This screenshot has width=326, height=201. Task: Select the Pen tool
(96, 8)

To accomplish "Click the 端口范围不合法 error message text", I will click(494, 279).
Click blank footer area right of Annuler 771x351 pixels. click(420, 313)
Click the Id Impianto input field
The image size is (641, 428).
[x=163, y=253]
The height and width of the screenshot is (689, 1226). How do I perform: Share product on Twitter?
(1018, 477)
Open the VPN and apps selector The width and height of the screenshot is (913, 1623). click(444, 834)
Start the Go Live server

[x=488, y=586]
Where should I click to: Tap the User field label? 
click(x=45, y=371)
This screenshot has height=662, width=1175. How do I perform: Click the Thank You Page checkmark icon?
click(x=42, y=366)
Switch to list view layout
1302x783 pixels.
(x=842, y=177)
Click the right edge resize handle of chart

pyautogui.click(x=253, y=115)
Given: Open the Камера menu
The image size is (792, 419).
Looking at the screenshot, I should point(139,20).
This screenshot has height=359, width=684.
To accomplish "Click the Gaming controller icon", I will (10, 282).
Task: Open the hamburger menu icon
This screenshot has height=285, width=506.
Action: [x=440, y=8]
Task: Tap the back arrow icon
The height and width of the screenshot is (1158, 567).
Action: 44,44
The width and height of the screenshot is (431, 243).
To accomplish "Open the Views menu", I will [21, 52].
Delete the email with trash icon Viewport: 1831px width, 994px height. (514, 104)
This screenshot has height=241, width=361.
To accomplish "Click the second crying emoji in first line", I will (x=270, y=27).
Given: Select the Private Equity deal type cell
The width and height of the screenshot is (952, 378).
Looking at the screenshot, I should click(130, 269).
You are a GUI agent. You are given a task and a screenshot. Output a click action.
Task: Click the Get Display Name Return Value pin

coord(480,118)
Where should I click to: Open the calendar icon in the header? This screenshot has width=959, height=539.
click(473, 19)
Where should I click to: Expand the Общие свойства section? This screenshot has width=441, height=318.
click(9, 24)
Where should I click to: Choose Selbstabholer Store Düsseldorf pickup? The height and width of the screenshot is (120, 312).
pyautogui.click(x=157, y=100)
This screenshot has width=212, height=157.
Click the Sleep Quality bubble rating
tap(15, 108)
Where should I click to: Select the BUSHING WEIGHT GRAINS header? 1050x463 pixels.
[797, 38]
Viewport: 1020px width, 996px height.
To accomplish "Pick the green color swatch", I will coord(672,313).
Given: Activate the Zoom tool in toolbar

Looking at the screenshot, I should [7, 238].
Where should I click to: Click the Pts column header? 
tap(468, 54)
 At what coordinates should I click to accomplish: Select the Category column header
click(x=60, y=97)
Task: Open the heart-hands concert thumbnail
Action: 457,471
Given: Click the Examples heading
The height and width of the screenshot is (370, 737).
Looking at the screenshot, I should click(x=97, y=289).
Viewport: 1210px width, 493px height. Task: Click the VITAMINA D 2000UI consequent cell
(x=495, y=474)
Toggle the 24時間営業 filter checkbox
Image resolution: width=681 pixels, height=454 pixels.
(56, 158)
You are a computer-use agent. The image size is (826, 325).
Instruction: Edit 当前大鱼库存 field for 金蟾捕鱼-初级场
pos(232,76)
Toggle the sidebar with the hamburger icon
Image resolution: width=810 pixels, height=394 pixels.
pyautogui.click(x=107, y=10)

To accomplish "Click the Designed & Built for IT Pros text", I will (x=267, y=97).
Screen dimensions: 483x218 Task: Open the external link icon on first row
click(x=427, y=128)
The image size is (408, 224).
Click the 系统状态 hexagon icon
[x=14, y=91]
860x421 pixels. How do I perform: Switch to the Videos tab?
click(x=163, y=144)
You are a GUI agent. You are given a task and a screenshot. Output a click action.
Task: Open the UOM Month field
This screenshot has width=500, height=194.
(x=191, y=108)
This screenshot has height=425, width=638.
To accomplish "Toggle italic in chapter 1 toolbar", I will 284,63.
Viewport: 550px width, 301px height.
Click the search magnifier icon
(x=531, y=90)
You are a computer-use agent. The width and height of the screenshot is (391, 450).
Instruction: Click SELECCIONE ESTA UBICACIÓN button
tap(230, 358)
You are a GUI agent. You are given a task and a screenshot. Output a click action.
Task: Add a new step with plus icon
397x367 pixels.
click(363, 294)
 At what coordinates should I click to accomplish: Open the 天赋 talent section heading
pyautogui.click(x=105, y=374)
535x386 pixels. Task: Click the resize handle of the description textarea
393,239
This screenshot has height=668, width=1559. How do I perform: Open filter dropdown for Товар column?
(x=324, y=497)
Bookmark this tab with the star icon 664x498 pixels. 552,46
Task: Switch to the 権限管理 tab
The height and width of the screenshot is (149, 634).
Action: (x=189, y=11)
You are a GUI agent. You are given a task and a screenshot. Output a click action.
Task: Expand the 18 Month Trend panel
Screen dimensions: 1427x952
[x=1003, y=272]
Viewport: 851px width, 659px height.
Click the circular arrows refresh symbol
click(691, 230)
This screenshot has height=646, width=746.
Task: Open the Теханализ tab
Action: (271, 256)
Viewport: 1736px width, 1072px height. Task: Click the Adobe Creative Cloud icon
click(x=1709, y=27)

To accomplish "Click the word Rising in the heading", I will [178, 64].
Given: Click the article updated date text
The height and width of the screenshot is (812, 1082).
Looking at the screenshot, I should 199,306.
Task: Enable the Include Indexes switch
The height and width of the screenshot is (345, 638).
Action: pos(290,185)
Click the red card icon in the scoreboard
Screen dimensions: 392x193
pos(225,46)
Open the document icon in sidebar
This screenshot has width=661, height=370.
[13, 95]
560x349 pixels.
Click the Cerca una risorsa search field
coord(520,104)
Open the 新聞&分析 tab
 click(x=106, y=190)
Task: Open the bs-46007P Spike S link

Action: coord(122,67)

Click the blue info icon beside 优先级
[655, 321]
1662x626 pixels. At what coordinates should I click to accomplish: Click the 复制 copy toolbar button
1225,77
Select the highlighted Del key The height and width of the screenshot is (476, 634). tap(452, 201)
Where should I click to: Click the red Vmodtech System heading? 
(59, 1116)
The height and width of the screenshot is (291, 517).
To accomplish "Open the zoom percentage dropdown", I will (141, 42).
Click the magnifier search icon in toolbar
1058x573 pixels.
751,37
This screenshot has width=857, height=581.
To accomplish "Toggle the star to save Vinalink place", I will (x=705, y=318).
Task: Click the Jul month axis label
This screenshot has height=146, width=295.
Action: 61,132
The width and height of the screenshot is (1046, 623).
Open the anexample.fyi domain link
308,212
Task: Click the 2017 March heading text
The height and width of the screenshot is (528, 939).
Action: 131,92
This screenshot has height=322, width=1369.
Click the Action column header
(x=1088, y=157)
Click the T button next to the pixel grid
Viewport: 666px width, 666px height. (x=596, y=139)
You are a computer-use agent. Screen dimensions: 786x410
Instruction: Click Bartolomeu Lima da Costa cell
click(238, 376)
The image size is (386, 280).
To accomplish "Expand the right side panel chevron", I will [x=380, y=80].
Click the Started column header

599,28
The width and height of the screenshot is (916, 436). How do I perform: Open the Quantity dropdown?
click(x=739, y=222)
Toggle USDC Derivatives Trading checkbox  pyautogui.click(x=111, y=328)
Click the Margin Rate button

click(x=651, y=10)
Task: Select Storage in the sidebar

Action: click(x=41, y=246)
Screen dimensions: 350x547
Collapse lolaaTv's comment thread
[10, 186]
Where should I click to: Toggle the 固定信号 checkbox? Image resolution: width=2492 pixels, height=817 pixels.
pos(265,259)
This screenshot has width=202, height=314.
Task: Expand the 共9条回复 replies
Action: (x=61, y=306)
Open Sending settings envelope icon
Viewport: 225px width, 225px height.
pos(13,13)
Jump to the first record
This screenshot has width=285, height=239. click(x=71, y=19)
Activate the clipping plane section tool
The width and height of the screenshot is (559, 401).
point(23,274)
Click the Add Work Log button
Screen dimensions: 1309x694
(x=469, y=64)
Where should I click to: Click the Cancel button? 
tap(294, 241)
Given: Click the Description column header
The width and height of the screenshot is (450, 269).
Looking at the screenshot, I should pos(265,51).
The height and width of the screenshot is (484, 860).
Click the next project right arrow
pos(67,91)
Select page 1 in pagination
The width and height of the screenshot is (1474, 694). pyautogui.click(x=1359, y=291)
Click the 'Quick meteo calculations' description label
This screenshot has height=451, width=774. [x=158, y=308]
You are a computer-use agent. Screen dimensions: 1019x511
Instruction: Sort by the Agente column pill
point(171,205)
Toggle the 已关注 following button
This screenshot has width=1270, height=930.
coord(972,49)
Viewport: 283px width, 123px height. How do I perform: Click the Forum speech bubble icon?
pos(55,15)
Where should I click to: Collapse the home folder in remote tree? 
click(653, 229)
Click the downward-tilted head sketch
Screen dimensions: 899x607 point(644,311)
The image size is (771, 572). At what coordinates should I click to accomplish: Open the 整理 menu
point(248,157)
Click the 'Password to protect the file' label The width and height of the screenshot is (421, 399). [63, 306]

• _Exercise_:
Reproduce exactly, and with no other material, the lines between those holding "Task: Tap the back arrow icon" and "This screenshot has width=212, height=157.", inclusive.

• _Output for this exercise_:
Task: Tap the back arrow icon
The height and width of the screenshot is (1158, 567).
Action: 44,44
The width and height of the screenshot is (431, 243).
To accomplish "Open the Views menu", I will [21, 52].
Delete the email with trash icon Viewport: 1831px width, 994px height. (514, 104)
This screenshot has height=241, width=361.
To accomplish "Click the second crying emoji in first line", I will (x=270, y=27).
Given: Select the Private Equity deal type cell
The width and height of the screenshot is (952, 378).
Looking at the screenshot, I should click(130, 269).
You are a GUI agent. You are given a task and a screenshot. Output a click action.
Task: Click the Get Display Name Return Value pin

coord(480,118)
Where should I click to: Open the calendar icon in the header? This screenshot has width=959, height=539.
click(473, 19)
Where should I click to: Expand the Общие свойства section? This screenshot has width=441, height=318.
click(9, 24)
Where should I click to: Choose Selbstabholer Store Düsseldorf pickup? The height and width of the screenshot is (120, 312).
pyautogui.click(x=157, y=100)
This screenshot has width=212, height=157.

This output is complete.